Дом Гавре в радость. Нюшка как из Кремника выберется, так и бежит поглазеть. Шепнет:
– Не дом, Гавря, хоромы.
К лету постелили мастеровые из нового теса полы, а из стекла италийского, какой князь дал, оконца вставили.
Зазвал как-то боярин Семен Гаврю, обедом потчевал, говаривал:
– Поди не забыл, Гавря, как невесту мне высмотрел? А ноне настает время те семьей обзавестись. Зимой в свой дом жену молодую введешь. За тя любая пойдет, хоть боярская дочь, хоть купеческая.
Гавря руку поднял:
– Нет, боярин Семен, я ужо сказывал. Только на Нюшке оженюсь, коли она за меня пойдет.
* * *
Ночью привиделся Гавре сон удивительный. Будто он в своей деревне рядом с избой стоит, о бревенчатую стенку оперся. Откуда ни возьмись, ровно туча саранчевая, орда налетела. Множество конных скачут, орут по-своему: «Урагш! Урагш!» Гавря знает, это ордынцы по-своему взывают: «Вперед! Вперед!»

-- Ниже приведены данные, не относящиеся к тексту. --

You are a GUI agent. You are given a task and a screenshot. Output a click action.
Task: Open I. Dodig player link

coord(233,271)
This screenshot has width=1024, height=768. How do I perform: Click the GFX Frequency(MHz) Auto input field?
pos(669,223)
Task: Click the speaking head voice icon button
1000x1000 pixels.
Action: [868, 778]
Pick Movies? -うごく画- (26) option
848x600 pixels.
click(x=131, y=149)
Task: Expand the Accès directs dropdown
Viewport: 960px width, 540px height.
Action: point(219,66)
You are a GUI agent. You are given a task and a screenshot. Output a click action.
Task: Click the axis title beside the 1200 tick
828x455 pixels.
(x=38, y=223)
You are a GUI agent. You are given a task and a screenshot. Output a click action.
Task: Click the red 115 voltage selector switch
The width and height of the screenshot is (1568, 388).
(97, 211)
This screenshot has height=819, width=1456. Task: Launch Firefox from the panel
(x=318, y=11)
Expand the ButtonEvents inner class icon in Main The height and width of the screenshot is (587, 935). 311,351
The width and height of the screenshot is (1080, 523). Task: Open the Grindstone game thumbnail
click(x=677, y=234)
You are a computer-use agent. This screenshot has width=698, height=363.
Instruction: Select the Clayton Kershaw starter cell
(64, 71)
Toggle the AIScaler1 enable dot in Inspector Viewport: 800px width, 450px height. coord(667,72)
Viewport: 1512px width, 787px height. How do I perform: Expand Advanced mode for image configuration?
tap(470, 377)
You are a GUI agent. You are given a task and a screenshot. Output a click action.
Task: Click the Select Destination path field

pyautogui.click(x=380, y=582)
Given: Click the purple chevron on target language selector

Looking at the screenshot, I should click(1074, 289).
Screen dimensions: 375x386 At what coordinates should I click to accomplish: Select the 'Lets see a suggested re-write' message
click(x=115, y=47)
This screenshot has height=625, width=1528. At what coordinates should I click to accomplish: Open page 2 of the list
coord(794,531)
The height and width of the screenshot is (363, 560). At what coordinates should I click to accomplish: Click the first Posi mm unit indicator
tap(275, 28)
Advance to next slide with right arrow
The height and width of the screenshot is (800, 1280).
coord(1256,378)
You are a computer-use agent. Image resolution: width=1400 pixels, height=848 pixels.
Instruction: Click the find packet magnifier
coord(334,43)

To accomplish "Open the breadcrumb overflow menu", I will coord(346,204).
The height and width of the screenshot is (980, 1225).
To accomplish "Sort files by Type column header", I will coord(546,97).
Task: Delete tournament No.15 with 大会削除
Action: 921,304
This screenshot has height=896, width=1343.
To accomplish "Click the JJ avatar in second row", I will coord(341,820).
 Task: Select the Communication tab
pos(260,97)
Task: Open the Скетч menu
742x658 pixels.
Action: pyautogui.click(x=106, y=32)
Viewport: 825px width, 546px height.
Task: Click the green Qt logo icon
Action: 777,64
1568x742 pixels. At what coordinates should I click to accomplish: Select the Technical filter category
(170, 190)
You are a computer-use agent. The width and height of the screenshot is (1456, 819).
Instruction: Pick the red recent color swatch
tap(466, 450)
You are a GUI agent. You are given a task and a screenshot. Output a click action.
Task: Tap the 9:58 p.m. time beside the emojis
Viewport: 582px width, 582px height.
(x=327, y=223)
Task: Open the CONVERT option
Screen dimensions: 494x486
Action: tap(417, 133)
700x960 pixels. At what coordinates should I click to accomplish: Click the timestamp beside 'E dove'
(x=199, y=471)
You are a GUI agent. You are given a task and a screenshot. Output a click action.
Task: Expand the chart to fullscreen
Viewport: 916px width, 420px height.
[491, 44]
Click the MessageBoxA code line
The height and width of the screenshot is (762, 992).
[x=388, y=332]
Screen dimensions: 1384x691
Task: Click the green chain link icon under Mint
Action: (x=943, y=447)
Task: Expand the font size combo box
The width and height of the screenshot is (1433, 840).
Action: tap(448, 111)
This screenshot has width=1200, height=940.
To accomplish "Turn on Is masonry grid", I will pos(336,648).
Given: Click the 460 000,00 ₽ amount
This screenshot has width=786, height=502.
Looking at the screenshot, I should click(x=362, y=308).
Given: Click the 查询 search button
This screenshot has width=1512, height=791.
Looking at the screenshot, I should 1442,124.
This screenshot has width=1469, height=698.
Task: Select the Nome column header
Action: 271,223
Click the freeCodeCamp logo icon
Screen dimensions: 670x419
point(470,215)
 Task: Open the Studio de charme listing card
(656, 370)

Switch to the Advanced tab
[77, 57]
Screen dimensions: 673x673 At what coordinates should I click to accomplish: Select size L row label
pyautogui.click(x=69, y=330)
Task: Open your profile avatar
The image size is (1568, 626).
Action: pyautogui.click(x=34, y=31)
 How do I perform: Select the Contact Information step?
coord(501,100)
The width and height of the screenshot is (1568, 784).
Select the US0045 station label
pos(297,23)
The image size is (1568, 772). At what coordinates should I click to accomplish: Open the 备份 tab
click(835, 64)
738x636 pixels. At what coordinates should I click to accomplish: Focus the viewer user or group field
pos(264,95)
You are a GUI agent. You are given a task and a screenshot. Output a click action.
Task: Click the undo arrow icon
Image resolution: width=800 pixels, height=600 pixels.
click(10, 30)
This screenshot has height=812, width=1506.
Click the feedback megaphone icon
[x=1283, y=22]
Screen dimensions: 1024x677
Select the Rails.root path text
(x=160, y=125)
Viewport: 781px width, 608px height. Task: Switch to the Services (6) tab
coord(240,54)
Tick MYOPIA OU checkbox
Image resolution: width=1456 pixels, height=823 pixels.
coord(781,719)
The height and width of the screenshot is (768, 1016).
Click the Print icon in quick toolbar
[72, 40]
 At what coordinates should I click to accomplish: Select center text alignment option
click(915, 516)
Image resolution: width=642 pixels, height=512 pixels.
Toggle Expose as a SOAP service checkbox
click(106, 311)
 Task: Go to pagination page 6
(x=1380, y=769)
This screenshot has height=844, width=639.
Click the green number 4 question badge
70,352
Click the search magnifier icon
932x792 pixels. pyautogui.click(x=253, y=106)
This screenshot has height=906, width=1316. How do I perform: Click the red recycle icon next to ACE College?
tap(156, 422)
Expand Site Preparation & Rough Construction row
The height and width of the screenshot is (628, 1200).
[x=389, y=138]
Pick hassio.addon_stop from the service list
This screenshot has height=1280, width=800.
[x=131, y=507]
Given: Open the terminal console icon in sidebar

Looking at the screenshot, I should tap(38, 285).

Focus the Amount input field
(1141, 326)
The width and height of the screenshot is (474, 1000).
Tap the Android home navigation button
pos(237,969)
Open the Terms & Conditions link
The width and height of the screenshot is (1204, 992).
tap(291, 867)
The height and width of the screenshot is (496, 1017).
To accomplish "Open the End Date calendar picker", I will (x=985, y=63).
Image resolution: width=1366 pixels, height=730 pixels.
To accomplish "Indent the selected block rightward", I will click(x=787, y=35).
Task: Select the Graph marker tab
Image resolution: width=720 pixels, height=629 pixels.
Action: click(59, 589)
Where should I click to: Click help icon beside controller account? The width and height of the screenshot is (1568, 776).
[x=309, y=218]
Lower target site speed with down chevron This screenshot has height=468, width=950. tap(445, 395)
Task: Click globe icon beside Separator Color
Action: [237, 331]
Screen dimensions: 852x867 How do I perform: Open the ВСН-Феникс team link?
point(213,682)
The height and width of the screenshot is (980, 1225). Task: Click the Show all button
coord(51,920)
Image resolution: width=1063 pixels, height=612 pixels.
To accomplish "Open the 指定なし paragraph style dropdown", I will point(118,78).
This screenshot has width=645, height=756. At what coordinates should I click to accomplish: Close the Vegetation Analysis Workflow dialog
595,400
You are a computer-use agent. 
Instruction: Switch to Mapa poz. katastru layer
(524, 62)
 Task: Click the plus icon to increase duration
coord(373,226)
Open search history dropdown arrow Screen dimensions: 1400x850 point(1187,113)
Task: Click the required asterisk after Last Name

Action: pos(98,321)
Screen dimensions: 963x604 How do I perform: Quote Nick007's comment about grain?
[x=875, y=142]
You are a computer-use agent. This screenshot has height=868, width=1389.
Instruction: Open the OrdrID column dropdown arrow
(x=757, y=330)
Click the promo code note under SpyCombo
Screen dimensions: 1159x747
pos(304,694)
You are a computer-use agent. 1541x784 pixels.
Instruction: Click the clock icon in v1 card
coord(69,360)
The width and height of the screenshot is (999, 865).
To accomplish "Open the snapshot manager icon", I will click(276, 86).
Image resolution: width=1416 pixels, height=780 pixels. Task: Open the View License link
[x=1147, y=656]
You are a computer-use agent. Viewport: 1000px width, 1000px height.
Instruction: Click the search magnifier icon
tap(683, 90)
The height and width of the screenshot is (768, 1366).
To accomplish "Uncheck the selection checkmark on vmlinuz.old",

Куда бежать, беда навалилась. Но вдруг Гавря понимает, не ордынцы это, это новая напасть на них наваливается, войско несметное, и ведет его Тамерлан, Железный Хромец… Да вот же и сам он. Но почему он не на коне? Идет по полю, весь в броне закованный. Гавря хорошо видит, как Тамерлан хромает, на него смотрит, лицо худое, щеки запавшие, хмурится, громовым голосом говорит:
– Как смеешь ты, неверный, сопротивляться мне, великому Тимуру? – Я покорил полмира, я пленил могучего Баязета, я покорю и вас, тебя и князя Бориса и всех тверичей. Я взял твою Нюшку, отправил ее в Самарканд, она станет моей женой…
Смотрит Гавря, а вокруг все в пламени. Но это уже не его деревню пожирает огонь, горит Тверь. Пламя подбирается к его дому, срубленному недавно.
А набат бьет и бьет, будоражит люд. Все бегут к стенам городским оружно, кричат:
– Отстоим Тверь, не покоримся Тимуру!..
Пробудился Гавря весь в поту от страха. День только начался. Колокола звонят по всей Твери, мерно отбивают, к заутрене зовут.